TEXTE DE LECTURE ->

▶

Lettre de la DAJ – Rapport public annuel 2023 de la Cour des comptes

La Cour des comptes a rendu public le 10 mars 2023 son rapport public annuel. Celui-ci se concentre sur l’organisation territoriale de l’Etat, quarante ans après les premières lois de décentralisation.

La Cour des comptes a choisi, pour son rapport public annuel de 2023, de s’intéresser à la performance de l’organisation territoriale de l’État. Le rapport présente traditionnellement, en un chapitre introductif, la situation d’ensemble des finances publiques.

Analyse de la situation d’ensemble des finances publiques

  • Présentation de la situation des finances publiques en 2022 et 2023

L’année 2022 a été marquée par le maintien d’un niveau élevé de dépenses et de déficits publics, en dépit du dynamisme des prélèvements obligatoires. La croissance en 2022 s’établirait à 2,6 % du produit intérieur brut (PIB), alors qu’elle atteignait 6,8 % en 2021. Ce ralentissement de l’activité économique s’explique en grande partie par la hausse des prix de l’énergie qui a pénalisé le budget des ménages et augmenté les coûts de production pour les entreprises. La hausse du taux d’intérêt a également un impact tant pour les particuliers que pour les professionnels.

L’année 2022 a également été marquée par une hausse de l’inflation qui devrait durer en 2023 (5,2 % en 2022 et 4,2 % en 2023 selon le projet de loi de finances pour 2023). Grâce aux mesures mises en œuvre par le Gouvernement, la France est le pays de la zone euro qui a connu le plus faible taux d’inflation (5,9 % au sens de l’indice harmonisé des prix à la consommation contre 8,4 % en moyenne pour la zone euro).

◀

ENTRÉES FOURNIES ->
▶

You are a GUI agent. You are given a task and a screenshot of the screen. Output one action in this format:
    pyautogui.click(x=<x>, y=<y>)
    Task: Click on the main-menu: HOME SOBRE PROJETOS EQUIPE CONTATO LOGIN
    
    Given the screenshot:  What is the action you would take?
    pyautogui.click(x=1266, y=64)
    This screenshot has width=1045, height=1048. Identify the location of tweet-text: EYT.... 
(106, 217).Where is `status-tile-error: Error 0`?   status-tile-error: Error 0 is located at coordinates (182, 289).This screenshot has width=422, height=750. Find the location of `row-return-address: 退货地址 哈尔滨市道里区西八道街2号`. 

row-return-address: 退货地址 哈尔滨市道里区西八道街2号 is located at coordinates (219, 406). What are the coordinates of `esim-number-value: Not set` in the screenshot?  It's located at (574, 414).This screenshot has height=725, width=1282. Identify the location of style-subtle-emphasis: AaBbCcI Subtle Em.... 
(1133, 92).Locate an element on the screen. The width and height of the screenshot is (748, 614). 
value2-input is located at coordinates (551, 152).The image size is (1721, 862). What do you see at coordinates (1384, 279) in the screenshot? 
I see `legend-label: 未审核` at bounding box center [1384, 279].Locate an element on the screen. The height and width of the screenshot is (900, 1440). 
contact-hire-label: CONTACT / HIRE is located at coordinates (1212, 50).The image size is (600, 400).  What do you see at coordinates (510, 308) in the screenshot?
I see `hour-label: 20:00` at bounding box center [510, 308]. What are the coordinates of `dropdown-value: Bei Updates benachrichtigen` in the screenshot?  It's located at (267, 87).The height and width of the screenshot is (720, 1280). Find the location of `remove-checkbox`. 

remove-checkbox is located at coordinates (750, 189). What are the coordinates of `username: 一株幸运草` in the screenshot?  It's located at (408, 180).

◀

TÂCHE À RÉALISER -> Résumez le texte de lecture en deux phrases.

VOTRE RÉPONSE -> Rendu public le 10 mars 2023, le rapport public annuel de la Cour des comptes porte sur l'organisation territoriale de l'État, quarante ans après les premières lois de décentralisation, et présente d'abord, selon l'usage, la situation d'ensemble des finances publiques. En 2022, les dépenses et les déficits publics sont restés élevés malgré le dynamisme des prélèvements obligatoires, la croissance s'établirait à 2,6 % du PIB contre 6,8 % en 2021, surtout à cause de la hausse des prix de l'énergie, et l'inflation a augmenté, tout en restant en France la plus faible de la zone euro.